+++ Dataset extract +++

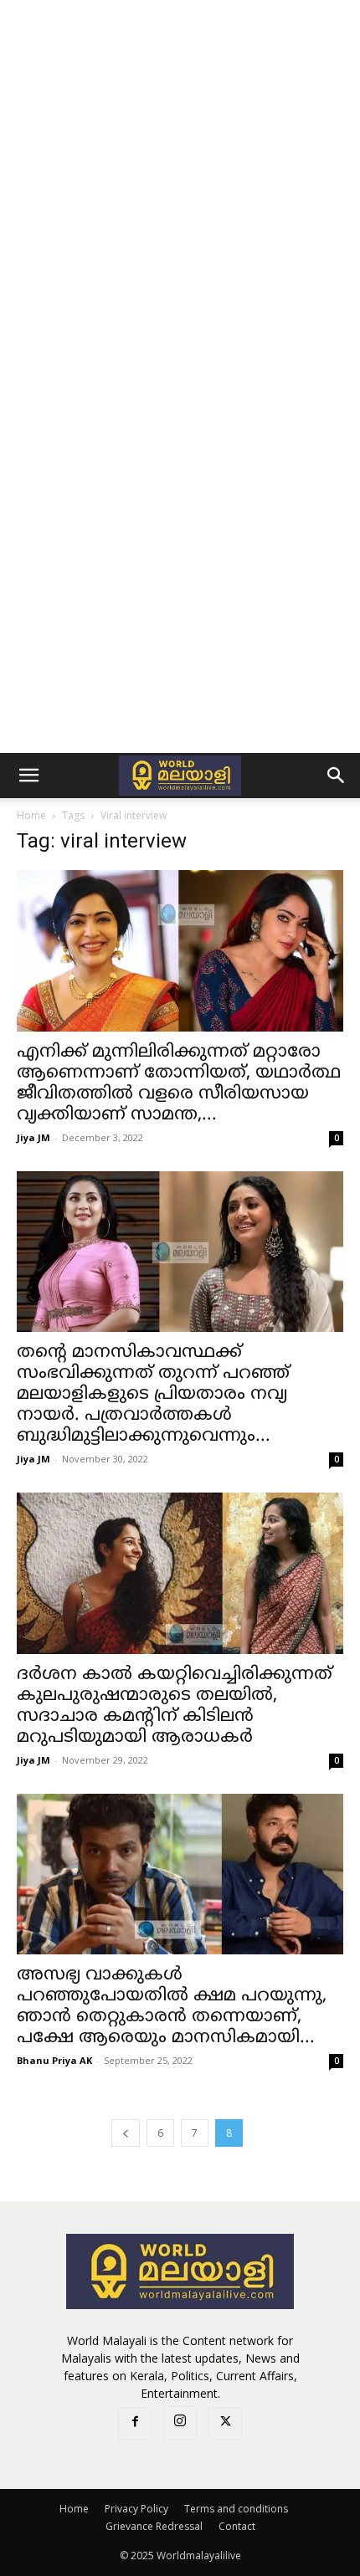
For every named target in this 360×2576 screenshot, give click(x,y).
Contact (237, 2526)
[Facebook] (135, 2423)
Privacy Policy (136, 2509)
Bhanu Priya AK (54, 2060)
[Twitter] (225, 2423)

+++

*What you are asked to do*: Print all of the entries word for word. Skip any images they contain.

*Solution below*:
For every named target in this 360×2576 screenshot, give click(x,y).
Contact (237, 2526)
[Facebook] (135, 2423)
Privacy Policy (136, 2509)
Bhanu Priya AK (54, 2060)
[Twitter] (225, 2423)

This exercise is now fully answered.